Labor Spring 2024

#LaborSpring 🌹

After over four months of dozens of exciting and innovative events all over the country, Labor Spring 2024 is now over and we are in the planning stages for Labor Spring 2026. Revisit Labor Spring by checking out our flipbook:

We are continuing the enthusiastic work that Labor Spring 2023 started, which brought together over 80 events in more than 30 states across the country at host sites ranging from college campuses to libraries to union halls to movie theaters. Labor Spring 2023 kicked off a movement that is going strong to this day as we prepare for a new year and even more solidarity with workers in their fight for equity.

Revisit the moment by viewing our flipbook

Working people are currently powering a historic upsurge in intersectional class action that is the largest in a generation. Autoworkers, nurses, graduate assistants, delivery workers, actors, screenwriters, baristas, hotel workers, retail workers and others are uniting in a multi-racial effort to demand justice on the job and to defend our embattled democracy within a shifting capitalism. Meanwhile, labor’s popularity is surging and young people are particularly interested in the collective power of unions.  The time is right for workers and their allies to amplify this moment through broad solidarity. 

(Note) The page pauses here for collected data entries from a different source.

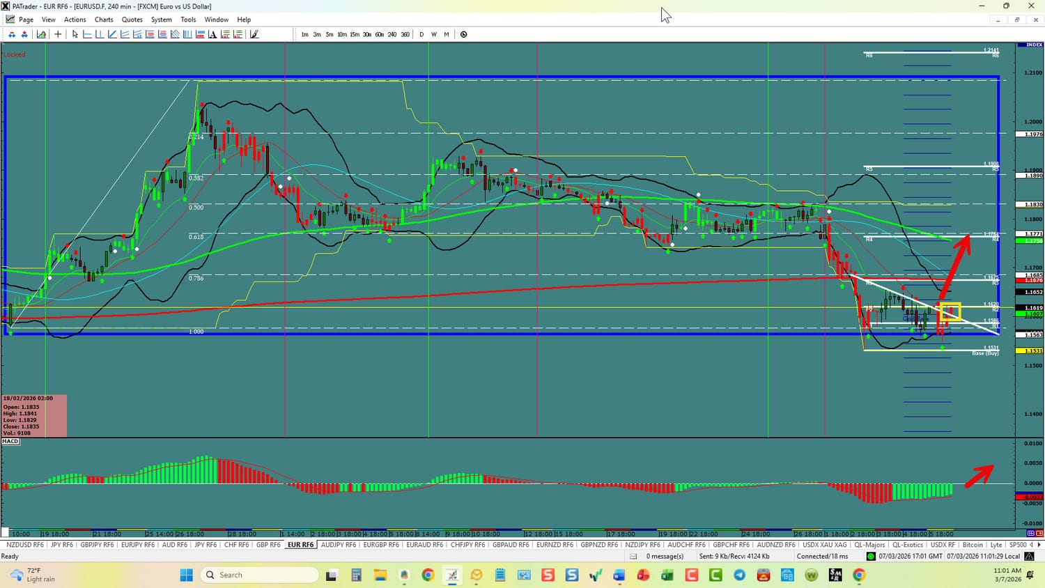
Task: Activate the crosshair tool in toolbar
Action: (x=58, y=34)
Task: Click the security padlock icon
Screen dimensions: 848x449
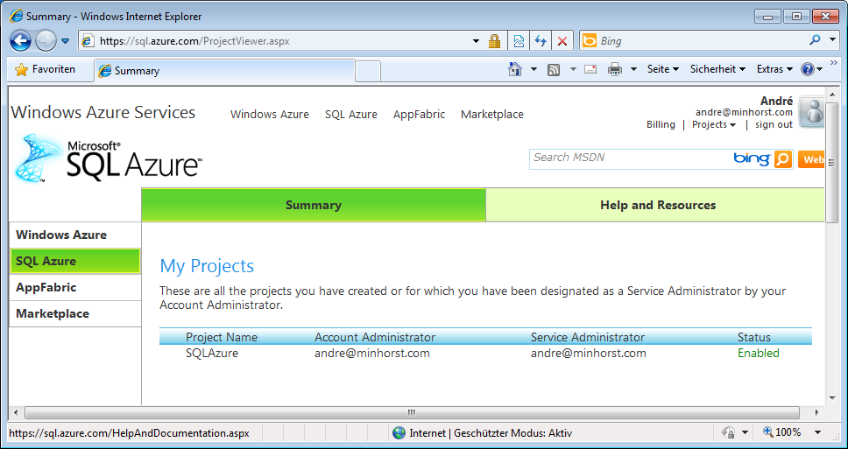Action: 494,41
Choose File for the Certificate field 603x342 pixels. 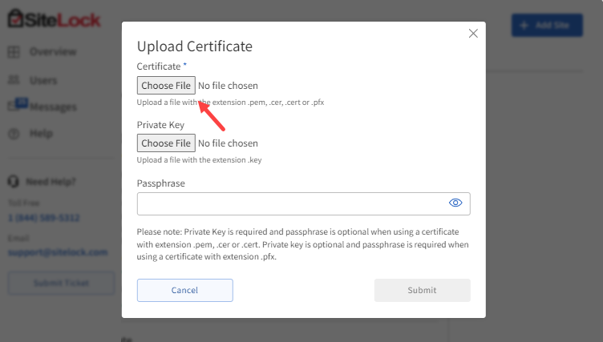coord(166,86)
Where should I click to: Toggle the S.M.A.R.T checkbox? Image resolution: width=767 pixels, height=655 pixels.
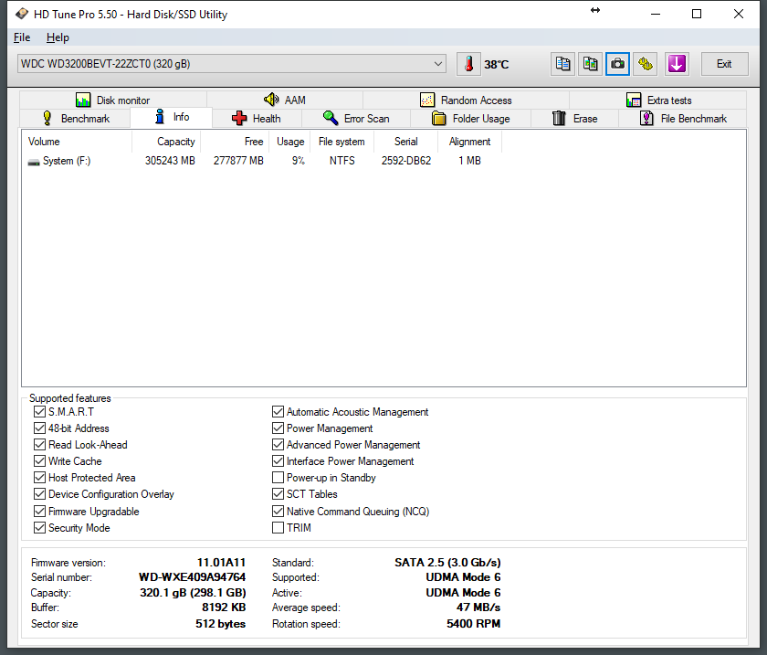[x=39, y=412]
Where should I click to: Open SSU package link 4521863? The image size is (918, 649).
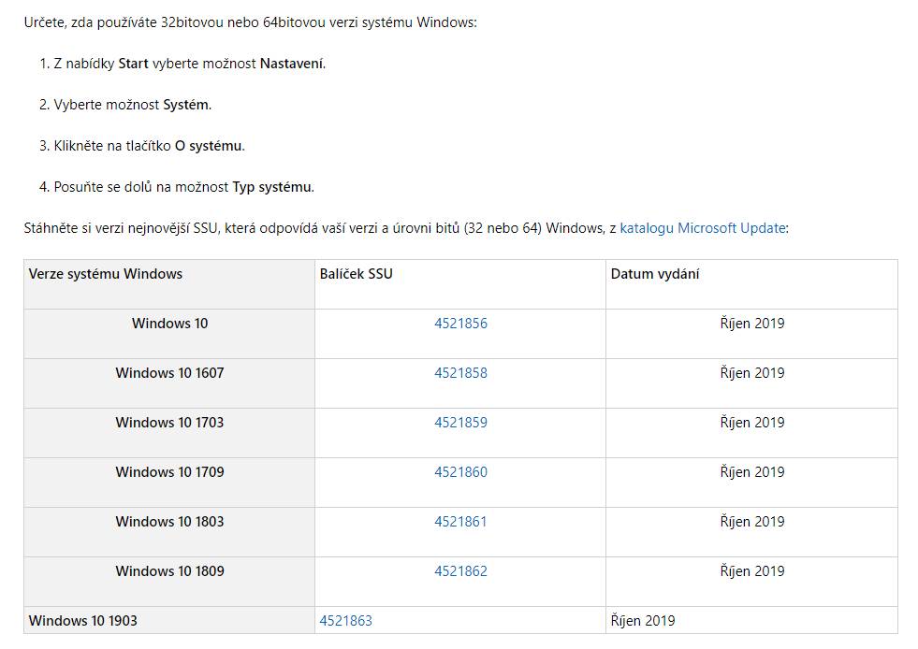[x=346, y=620]
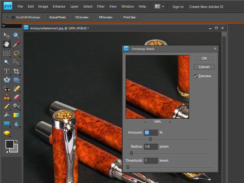The image size is (244, 183).
Task: Select the Eyedropper tool
Action: coord(16,44)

Labor Spring 2024 will build on last year’s Labor Spring when students, workers, unionists, and allies organized more than 80 events on or nearby college campuses in more than 30 states across the country, educating the public and fueling youth interest in the reviving labor movement.  We aim to build on that momentum in 2024, doubling the reach of this movement, tying it to local and national campaigns. Labor Spring 2024 will ensure that labor issues, workplace justice, racial equity, and efforts to bolster the public good remain front and center as this all-important election year unfolds.  

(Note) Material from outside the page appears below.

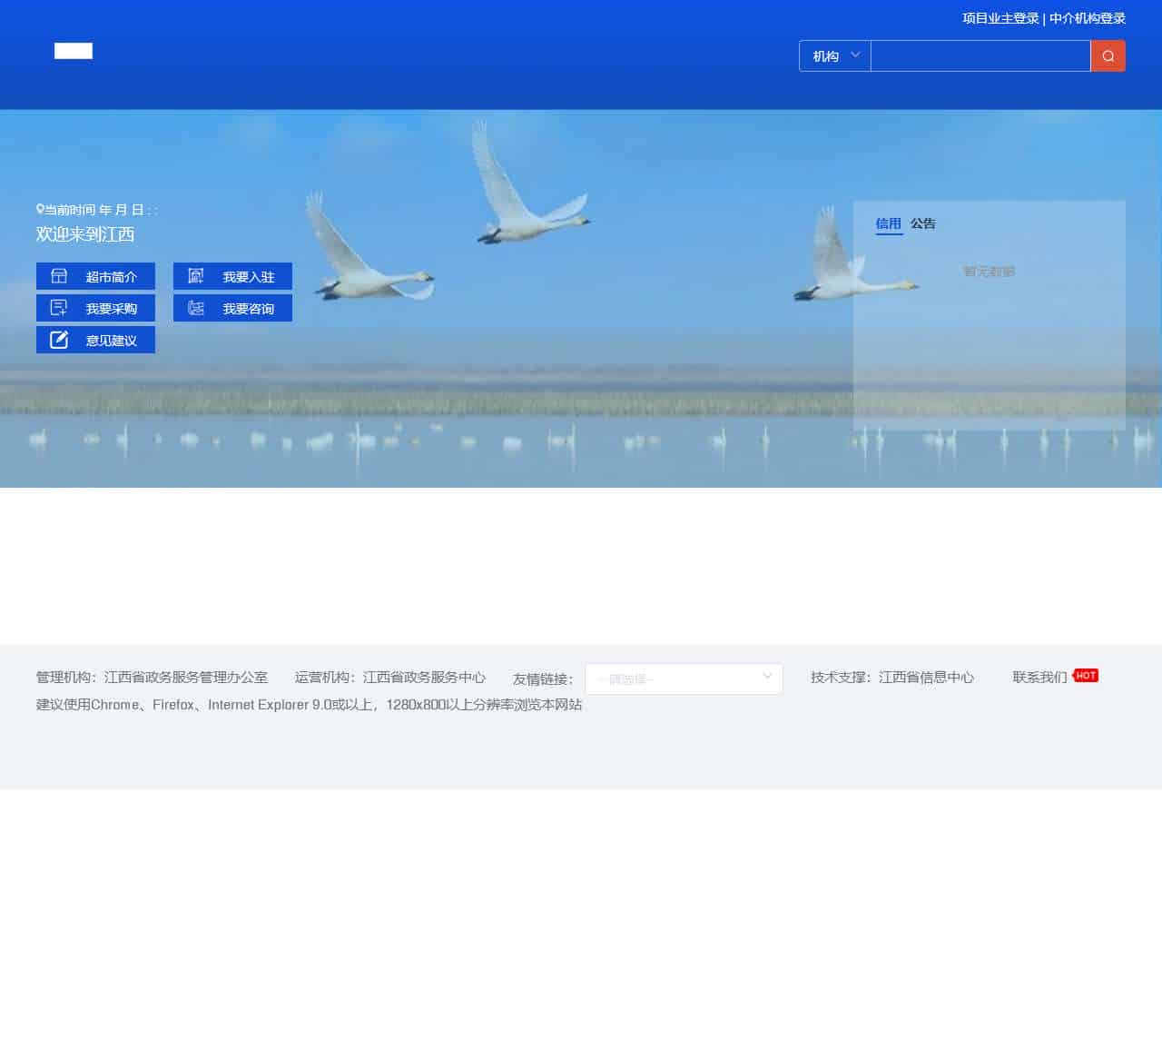The width and height of the screenshot is (1162, 1060).
Task: Open the 机构 search category dropdown
Action: click(x=832, y=55)
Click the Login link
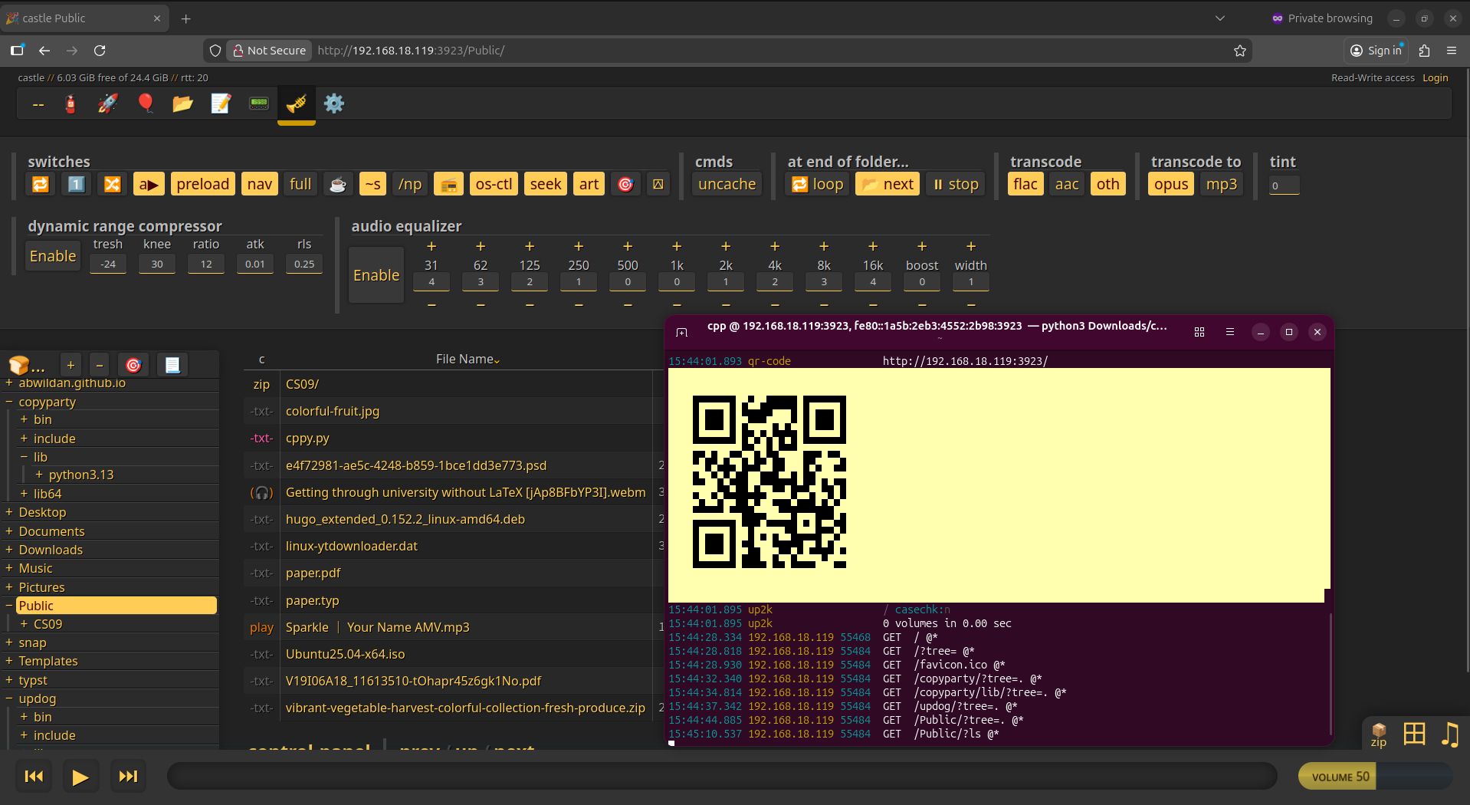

All events are welcome, and we particularly want to work with undergraduate students in building further labor engagement capacity. We encourage faculty and community members to reach out to and with undergraduate students in planning Labor Spring.  Many events will link the campus to the community, and will have a particular focus on organizing in the South.  We encourage all Labor Spring organizers to build events that are fully accessible to all.  

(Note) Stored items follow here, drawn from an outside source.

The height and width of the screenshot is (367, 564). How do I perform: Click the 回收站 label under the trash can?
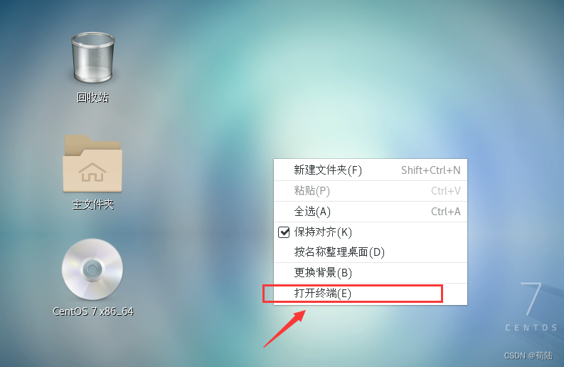coord(92,98)
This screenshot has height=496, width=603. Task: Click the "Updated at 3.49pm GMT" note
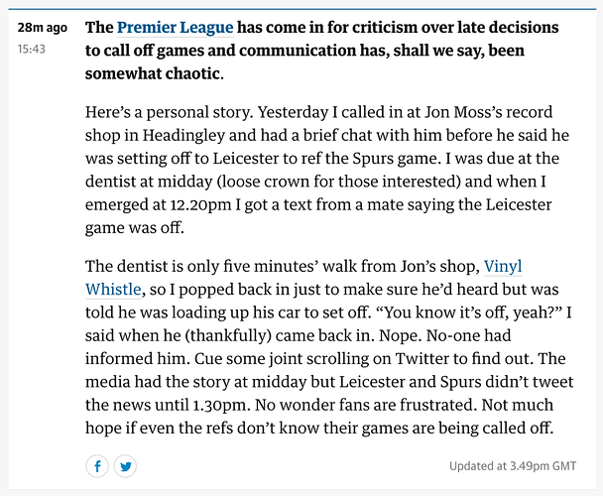pos(512,466)
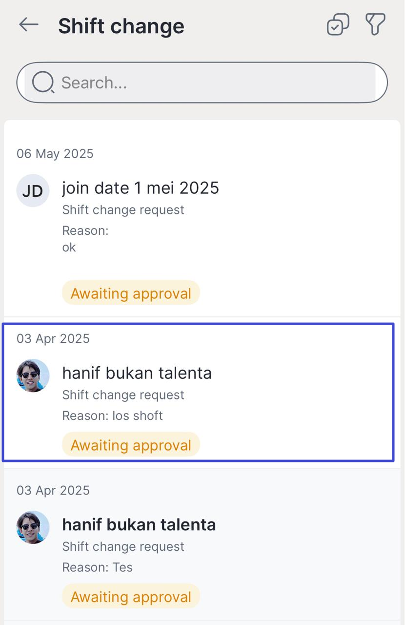405x625 pixels.
Task: Tap "Shift change request" subtitle under JD entry
Action: pos(123,210)
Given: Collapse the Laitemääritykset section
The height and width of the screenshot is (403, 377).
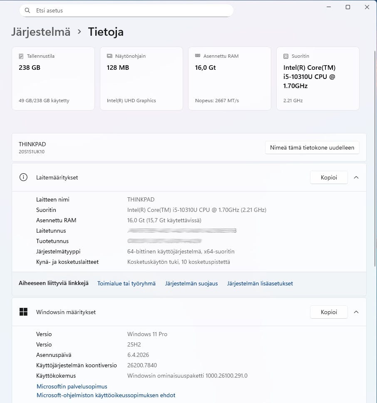Looking at the screenshot, I should tap(356, 177).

We invite you and your allies to join this movement, link up to the national effort, and form a local group to plan an event of your own, such as teach-ins, speakers, conferences, social events, demonstrations, and rallies. All types of organizations can serve as hosts for Labor Spring events. The events could be in-person, virtual or hybrid.  Labor Spring 2024 is anything that brings people together and helps to build solidarity and momentum to the fight for labor justice at this vital moment.  

Check out our Media How to Toolkit for resources on how to promote your event

  1. Sign Up on the national website; fill out as much information as you have now  – – you can return later to fill in more details;
  2. Develop an organizing committee at your campus/school/community that includes a diversity of workers from your campus and community, including students, faculty/teachers, campus and community workers, nearby unions, worker organizations and others. Student and youth participation is particularly essential. We encourage community outreach by students to show college students are engaged in the community that they are in. 
  3. This organizing committee should look for a diversity of voices and ideas. We will publicize the name and contact information you provided on the signup sheet so that others who are interested in participating can connect with you.  
  4. Determine a time and place – you may decide you want to do a single, one-hour event, while other groups may decide to have events lasting a whole day or even a whole week.
    • You can choose whatever dates work best for you
    • Organizing committees are encouraged to prioritize accessibility when determining locations and times.
  5. The focus is providing a forum for a community conversation in which members educate one another. Engaging students and younger people is a priority. We expect that many events will cover subjects like:
    • Labor History
    • Your rights on the job
    • Contemporary labor struggles, either nationally or close to home
    • Anti-unionism – how it works, why it happens, why it’s important to call it out. 
    • Building a diverse 21st century worker justice movement 
    • Climate and the connection to worker issues
    • Key issues for working people, including housing, health care, education, child care, and immigration.  
    • Connections between racial and economic justice
  6. The organizing committee will have primary responsibility for advertising the teach-in at their institution, but if you need help or suggestions, the media outreach committee can help.  
  7. We encourage organizing committees to share the materials they are creating with us by emailing kilwp@georgetown.edu, so that they can inspire other groups.
  8. We strongly encourage that the event be free and open to the public.